Covid-19 not only upended lives but enacted a paradigm shift in how businesses and employees work. Undeniably, this rapid shift brings a host of security challenges for companies. Most cybersecurity predictions for 2021 show the ripple effect of the pandemic is likely to continue. According to HP’s 2021 predictions security threats such as human-operated ransomware, thread hijacking, unintentional insider threats, business email compromise, and whaling attacks – are set to increase in the next 12 months.

New approaches

HP Labs chief technologist for security research and innovation, Boris Balacheff emphasized that organizations need to re-think their security architectures and controls and embrace the necessary innovation. 

“Organizations need to accept that the future is distributed. Everything from remote workers’ devices to industrial IoT devices has become the new frontlines of the cybersecurity battleground in our increasingly cyber-physical world,” said Balacheff.

“For example, modern hardware technology exists that can help not only protect but also recover employees remotely and securely in the face of destructive attacks like those we have seen in the last few years.”

Tailored attacks

HP’s report suggests that hackers will tailor attacks to target specific verticals – in particular, critical infrastructure, pharma and healthcare, industrial IoT, and education. As expected, since healthcare has been at center stage this year, it will continue to be the most at-risk vertical in 2021.

“Healthcare has been a perfect target – society depends on it and these organizations are typically under-resourced, change-averse, and slow to innovate. Education also fits this criterion and could be another prime target,” CEO at MedSec, Justine Bone, said.

This threat however extends beyond hospitals and doctor’s surgeries into more critical areas, due to the race to develop a new vaccine, pharmaceutical companies and research facilities will also continue to face adverse risk. 

On top of healthcare, the next 12 months will also see other targets come into consideration for hackers. “Carmakers, particularly EV companies, will become bigger targets as they grow in prestige and profitability, and we can also expect to see critical infrastructure and the Industrial Internet of Things continue to be in hackers’ crosshairs,” Deloitte’s partner Robert Masse said.

In recent years, a record number of US government systems, healthcare providers, and educational institutions were targeted by ransomware gangs, with nearly 1,000 entities being successfully attacked at a cost estimated to be in the billions.

Human-operated ransomware

HP’s chief information security officer, Joanna Burkey believes ransomware has become the cybercriminal’s tool of choice, and it is likely to continue in the year ahead. “What we’ll see is a rise in ransomware-as-service attacks where the threat is no longer the ‘kidnapping’ of data – it’s the public release of the data.”
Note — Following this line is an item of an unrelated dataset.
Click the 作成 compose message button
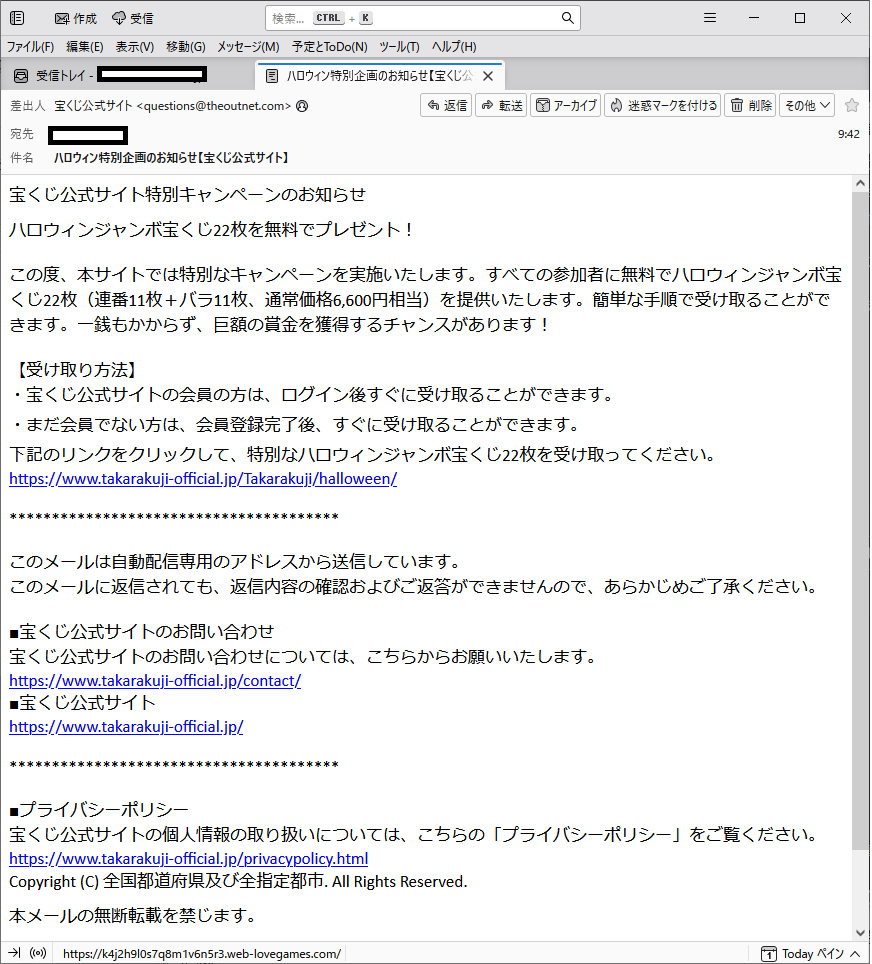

In fact, the rise of ransomware has fueled the growth of an ecosystem of criminal actors who specialize in different capabilities needed to pull off successful attacks. Malware delivered by email, such as Emotet, TrickBot, and Dridex, is often a precursor to human-operated ransomware attacks. The report also noted that threat actors use their access to compromised systems to deepen their foothold into victims’ networks in order to maximize the impact of an attack.

Senior malware analyst Alex Holland suggests this trend is of particular concern to those in the public sector. “The rise of ‘double extortion’ ransomware, where victim data is exfiltrated before being encrypted, will particularly hurt public sector organizations, who process all manner of personally identifiable information. Even if a ransom is paid, there is no guarantee that a threat actor won’t later monetize the stolen data.”